Alvarez, Romano and the museum's director, Melanie Coffee, keep tabs on planned demolitions, haunting the avenues where the great old signs still blink to life. The museum has restored 11 signs and installed them in outdoor galleries: there’s a 1940s Indian chief in neon headdress, a glittery cowboy on horseback and a ten-foot-tall martini glass garnished with a neon cherry—testaments to that curious Vegas mix of Wild West and casino chic.

But the museum keeps most of its finds in outdoor lots called the Boneyard. It's a maze of faded letters, some as big as houses, as well as 3-D pieces, such as the crown from the Royal Nevada Hotel, its puff of fiberglass velvet dented and drab, and a giant high-heeled shoe that once sparkled with a thousand incandescent bulbs. When the Tropicana sign arrives, Romano and Alvarez debate where to put it.
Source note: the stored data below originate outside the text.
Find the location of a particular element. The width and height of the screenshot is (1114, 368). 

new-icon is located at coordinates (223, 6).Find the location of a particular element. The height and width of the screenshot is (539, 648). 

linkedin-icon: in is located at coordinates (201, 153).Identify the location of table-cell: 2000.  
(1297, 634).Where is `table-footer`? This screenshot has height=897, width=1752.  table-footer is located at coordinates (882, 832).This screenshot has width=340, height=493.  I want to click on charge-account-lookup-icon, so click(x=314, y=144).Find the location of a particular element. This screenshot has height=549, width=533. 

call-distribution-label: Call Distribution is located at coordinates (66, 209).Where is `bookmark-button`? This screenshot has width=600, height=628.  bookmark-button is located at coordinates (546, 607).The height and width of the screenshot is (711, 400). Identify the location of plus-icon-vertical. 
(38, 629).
"By Aladdin’s Lamp," Romano says. "To create some drama in that area."

"You could put it over by the Jackpot," says Alvarez, referring to a large sign from the Jackpot Motel, "although that might be a lot of blue."

"We could move the tam," Romano says, pointing to a Chevy-size beret in a green-and-black plaid, from the Tam O’Shanter Motel. Alvarez agrees. While a co-worker climbs gingerly onto the tam and attaches a cable, Donlon looks around the Boneyard. “I’ve blown up some of these signs,” he says. “I set the explosives on top of the Dunes sign when they imploded the hotel.” The Dunes, a landmark razed during the 1990s development boom, had a distinctive minaret-shaped sign.

Alvarez looks pained. “That sign was fully restored!” he exclaims.

“Yep,” Donlon says genially. “We tipped it right over. It was cool.”

“I watched that implosion with my mother,” Alvarez says. “We were wearing black—we were in mourning—and my mother was crying. She said, ‘Your father and I tried to rekindle our love at that hotel.’”

After the crane deposits the tam in its new spot, it hoists the Tropicana Mobil Park sign from the flatbed. The crew guides it with straps as if walking a balloon in the Macy’s parade. Up close, the sign is much more imposing than it was on the avenue.

Their work done, the sign guys pull out of the lot. Romano shuts the chain-link fence and locks it. With his cellphone, Alvarez snaps a photo of the sign through the fence. He gives it a little wave. “Welcome home,” he says.